American motorcycle racer

Christian Craig (born July 19, 1991) is an American motocross rider who competes in the AMA Supercross Championship. His most notable achievement is winning the 2022 250cc Supercross West title.

==Career==
Craig competes in the AMA Supercross and AMA Motocross Championships. As of October 2022, Craig rides for the Rockstar Energy Husqvarna team in the 450cc class.

===2021 Season===
Before the 2021 season, it was announced that Craig would be riding for the Monster Energy Star Racing Yamaha team in the 250cc East coast championship. Craig won the season opener at Houston and would podium at 5 of the following 6 rounds. Then at the penultimate round (Salt Lake City 1), Craig would crash and end his title aspirations early by not making the main event.

===2022 Season===
Craig won 4 races of the 2022 Supercross season, as well as 9 podiums out of 10, on his way to the 250 West title.
He also moved into the 450cc class to race outdoor motocross, where he finished 5th overall in the championship. This was while riding for Monster Energy Star Yamaha.
=== 2023 ===
2023 is the season that Craig has made the full time move to the 450cc class for both Supercross and Motocross. At round 12 during practice, Craig suffered a hard crash in the whoops which resulted in a dislocated hip and elbow, as well as a broken arm.
This ruled him out for the entirety of the 2023 supercross season. As of may 25, he was scheduled to race the last 5 rounds of the Lucas oil Pro Motocross series however failed recovery of an injury prevented this.

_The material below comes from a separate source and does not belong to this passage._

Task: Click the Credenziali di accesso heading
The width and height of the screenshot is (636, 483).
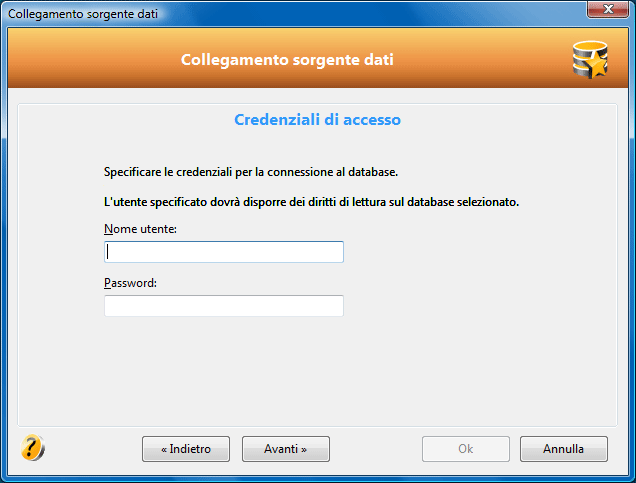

== AMA Supercross/Motocross results==

Year: Rnd 1; Rnd 2; Rnd 3; Rnd 4; Rnd 5; Rnd 6; Rnd 7; Rnd 8; Rnd 9; Rnd 10; Rnd 11; Rnd 12; Rnd 13; Rnd 14; Rnd 15; Rnd 16; Rnd 17; Average Finish; Podium Percent; Place
2021 250 SX-E: 1; 3; 2; 5; 2; 1; 3; -; -; -; -; -; -; -; -; DNS; DNS; 2.42; 86%; 4th
‘2022 250 SX-W: 1; 1; 3; 1; 2; 1; -; -; -; -; -; 2; -; 2; -; 3; 8; 2.40; 90%; 1st
2022 450 MX: 3; 5; 12; 8; 8; 5; 4; 5; 10; 6; 5; 4; -; -; -; -; -; 6.25; 8%; 5th
2023 450 SX: 13; 7; 11; 11; 11; 10; 8; 10; 7; 6; 9; DNS; OUT; OUT; OUT; OUT; OUT; 9.36; -; 12th
2024 450 SX: DNF; 14; 20; 14; 13; 12; OUT; OUT; OUT; OUT; OUT; OUT; OUT; OUT; OUT; OUT; OUT; 16.60; -; 23rd
2024 450 MX: 15; 10; 10; 18; 14; 10; 7; 9; 8; 6; 8; -; -; -; -; -; -; 10.45; -; 8th
2025 450 SX: OUT; OUT; OUT; OUT; OUT; OUT; OUT; OUT; OUT; 12; 15; 17; 15; 12; 14; 11; 11; 13.34; -; 19th
2025 450 MX: OUT; OUT; OUT; OUT; OUT; OUT; OUT; OUT; OUT; OUT; OUT; -; -; -; -; -; -; -; -; -
2026 450 SX: 11 ANACalifornia; 15 SDICalifornia; 13 ANACalifornia; 12 HOUTexas; 14 GLEArizona; OUT SEAWashington (state); 9 ARLTexas; 13 DAYFlorida; 8 INDIndiana; 17 BIRAlabama; 12 DETMichigan; 11 STLMissouri; 14 NASTennessee; 13 CLEOhio; 15 PHIPennsylvania; 12 DENColorado; 9 SLCUtah; 12.40; -; 12th
2026 450 MX: 10 FOX California; 11 HAN California; 15 THU Colorado; 15 HIG Pennsylvania; DNF RED Michigan; DNF SOU Massachusetts; OUT SPR Minnesota; OUT WAS Washington; 21 UNA New York; 14 BUD Maryland; DNF IRN Indiana; -; -; -; -; -; -; 14.33; -; 18th

==Personal life==
Craig’s father is Mike “Stingray” Craig, a fellow motocross rider. Craig is married to Paige, a TikToker and YouTuber, and has 3 children. They live in Tallahassee, Florida.